Regular expressions are composed of literals and metcharacters. Most symbols used within regular expressions are literals, which match exactly themselves. Literals, for example, include, in most contexts, all of the letters and numbers. Metacharacters are symbols that have special meanings. Some of the more common metacharacters are listed below:

SymbolMeaning
.Matches any single character
^Matches the beginning of a line
$Matches the end of a line
[]Matches any one of the symbols within the brackets, hypen (-) notation for ranges okay
[^]Matches things not within the list
*Matches 0 or more of the pattern to the immediate left
{x,y}Matches between x and y of the pattern to the immediate left, inclusive
(x)Save a match of pattern x to a register, also known as "marking" an expression.
\nregister #n (there are registers 1-9)
&The matched string. In other words, the literal string that mached the pattern you supplied
<word>the word, not any substring word

Notes:

Examples of Regular Expressions

Non-standard Features, Irregular Expressions

Not all regular expression implementations are equal. For example, grep does not accept {ranges}, or allow the recall of marked expressions. The reason for this is that these features, although long-time features of varous "regular expressions" aren't regular.

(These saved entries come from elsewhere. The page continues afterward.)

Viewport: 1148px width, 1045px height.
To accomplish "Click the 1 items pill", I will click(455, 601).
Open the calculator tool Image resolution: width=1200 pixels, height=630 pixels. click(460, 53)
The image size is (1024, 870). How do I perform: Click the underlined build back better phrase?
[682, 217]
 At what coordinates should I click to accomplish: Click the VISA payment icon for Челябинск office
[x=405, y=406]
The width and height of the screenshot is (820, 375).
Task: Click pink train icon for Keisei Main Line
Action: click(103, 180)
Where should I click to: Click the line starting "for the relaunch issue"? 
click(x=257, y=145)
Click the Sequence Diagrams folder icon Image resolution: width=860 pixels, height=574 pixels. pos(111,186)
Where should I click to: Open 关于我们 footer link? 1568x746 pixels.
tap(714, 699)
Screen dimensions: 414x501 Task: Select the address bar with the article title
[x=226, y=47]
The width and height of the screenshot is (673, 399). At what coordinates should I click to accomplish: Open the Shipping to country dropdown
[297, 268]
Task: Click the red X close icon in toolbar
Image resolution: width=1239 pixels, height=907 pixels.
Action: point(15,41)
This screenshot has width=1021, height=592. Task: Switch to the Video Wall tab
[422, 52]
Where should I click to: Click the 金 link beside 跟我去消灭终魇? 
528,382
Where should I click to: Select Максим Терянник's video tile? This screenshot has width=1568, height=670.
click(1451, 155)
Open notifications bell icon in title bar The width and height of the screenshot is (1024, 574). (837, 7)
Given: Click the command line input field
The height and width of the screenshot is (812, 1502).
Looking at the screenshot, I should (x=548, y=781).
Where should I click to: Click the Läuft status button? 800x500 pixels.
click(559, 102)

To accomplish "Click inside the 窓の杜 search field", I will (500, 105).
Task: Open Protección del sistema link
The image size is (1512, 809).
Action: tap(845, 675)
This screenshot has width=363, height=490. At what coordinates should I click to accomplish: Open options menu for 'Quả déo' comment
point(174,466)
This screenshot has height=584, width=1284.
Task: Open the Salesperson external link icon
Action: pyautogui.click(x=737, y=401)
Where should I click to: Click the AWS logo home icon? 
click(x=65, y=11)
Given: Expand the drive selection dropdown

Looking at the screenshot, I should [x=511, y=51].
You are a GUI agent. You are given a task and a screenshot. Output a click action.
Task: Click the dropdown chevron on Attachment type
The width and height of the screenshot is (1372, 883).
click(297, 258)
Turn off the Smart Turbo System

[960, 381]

"Regular expressions" are so-known because any language recognizable by a true regular expression is a regular language. In other words, if a language is recognizable by a regular expression, it should also be recognizable by a FSM, whether a DFA or an NFA. Ranges can be regular -- if they havea finite range. But, the marking and recall of regions is entirely incompatible with a regular language. DFAs and NFAs are equivalently powerful -- and have no memory beyond their states and transitions. There is no way of remembering an expression for use later. This would only be possible if there existed a unique state for each remembered expression. And, that isn't possible if expressions can have an infinite length -- an infinite number of states would be required.

The practical consequence of this is that "regular" expressions that implement this feature aren't regular and need to be implemented with a technique such as backtracing instead of through an DFA or NDA. The consequence is that the complexity goes through the roof -- and the running time can go down the drain.

As a consequence, some implementations of "regular expressions" leave out this type of feature in order to remain regular and protect the recognizer and bound on the running time.

A Note On Escaping

What if we want to match a *-asterisk? Or a ^-carrot? In order to match the literal value of character that happens to be a metacharacter, it is necessary to "Escape it". This is done by placing a \-slash before the character, for example, "\." And, if one wants a literal slash -- well, slash-slash, "\\", of course.

On thing that often confuses those new to Java is that, in order to match, for example, a tab, the \, itself, must be escaped -- "\\t". The reason for this is that, unless the \-slash is escaped, it will be translated into the escaped character before it makes its way into the library functin. This is true, of course, for all of the escaped characters (\d, \r, etc).

Greedy vs Releuctant vs Posesssive

Let's consider the quantifiers: ?, *, {x,y}, and +. If we construct an expression that contains pairs of these back-to-back, we can run into interesting questions. For example, please consider the following regular expression:

  (.*)([a-zA-Z]*)(.*)
  

And, the following input strings:

  12345abcDEF67890
  abcdefghijklmnop
  

In the first case, it is fairly clear that "1234" needs to be matched against the initial ".*". But, beyond that, it becomes less clear. Since the ".*" specifies, in effect, 0 or more of anything, it can eat the entire input. Should this happen, the subsequent "[a-zA-Z]*" and ".*", which request zero or more, can be satisfied with nothing. Or, as another example, the first group could match "12345abcD", leaving "E" for the second group, which could subsequently leave "F67890" for the third group. How are these conflicts resolved?

Most prograsm use greedy regular expressions by default. This means that, moving from left to right, each greedy quantifier, will match as much as it can -- without breaking the rest of the expression.